─── Data listing
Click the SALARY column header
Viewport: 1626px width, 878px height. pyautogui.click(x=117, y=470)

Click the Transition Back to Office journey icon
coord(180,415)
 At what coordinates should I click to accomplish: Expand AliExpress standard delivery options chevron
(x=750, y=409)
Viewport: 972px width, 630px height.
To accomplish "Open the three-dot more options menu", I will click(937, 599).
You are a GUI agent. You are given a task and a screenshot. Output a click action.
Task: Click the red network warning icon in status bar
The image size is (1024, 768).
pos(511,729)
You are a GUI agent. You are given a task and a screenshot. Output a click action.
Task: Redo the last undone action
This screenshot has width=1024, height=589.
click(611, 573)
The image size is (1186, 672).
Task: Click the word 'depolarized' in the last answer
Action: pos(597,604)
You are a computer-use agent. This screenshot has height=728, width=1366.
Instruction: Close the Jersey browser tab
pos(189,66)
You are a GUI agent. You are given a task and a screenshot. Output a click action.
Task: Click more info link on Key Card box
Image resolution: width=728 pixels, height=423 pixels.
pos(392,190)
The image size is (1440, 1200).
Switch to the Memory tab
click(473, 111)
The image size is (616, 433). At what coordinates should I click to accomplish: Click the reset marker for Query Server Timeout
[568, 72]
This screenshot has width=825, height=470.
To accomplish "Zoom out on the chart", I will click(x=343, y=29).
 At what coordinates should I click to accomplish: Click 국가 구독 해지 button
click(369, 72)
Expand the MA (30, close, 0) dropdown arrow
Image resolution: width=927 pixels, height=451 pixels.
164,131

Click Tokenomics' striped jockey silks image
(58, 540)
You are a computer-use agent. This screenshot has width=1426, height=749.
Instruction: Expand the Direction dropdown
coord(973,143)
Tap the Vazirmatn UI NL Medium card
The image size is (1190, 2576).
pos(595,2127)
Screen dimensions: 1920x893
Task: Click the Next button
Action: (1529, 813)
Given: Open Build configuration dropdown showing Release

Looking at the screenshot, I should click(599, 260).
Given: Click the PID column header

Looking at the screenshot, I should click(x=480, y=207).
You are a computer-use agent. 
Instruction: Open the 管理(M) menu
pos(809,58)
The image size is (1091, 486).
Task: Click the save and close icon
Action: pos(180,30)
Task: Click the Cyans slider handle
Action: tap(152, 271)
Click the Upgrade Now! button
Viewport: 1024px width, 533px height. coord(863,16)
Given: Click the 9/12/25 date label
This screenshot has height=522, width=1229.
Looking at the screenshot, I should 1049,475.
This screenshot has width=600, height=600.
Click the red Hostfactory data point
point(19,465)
──────
_What the task asks:_ Which lines above contain the word "more"? Show each of them.

_Exercise response:_
To accomplish "Open the three-dot more options menu", I will click(937, 599).
Task: Click more info link on Key Card box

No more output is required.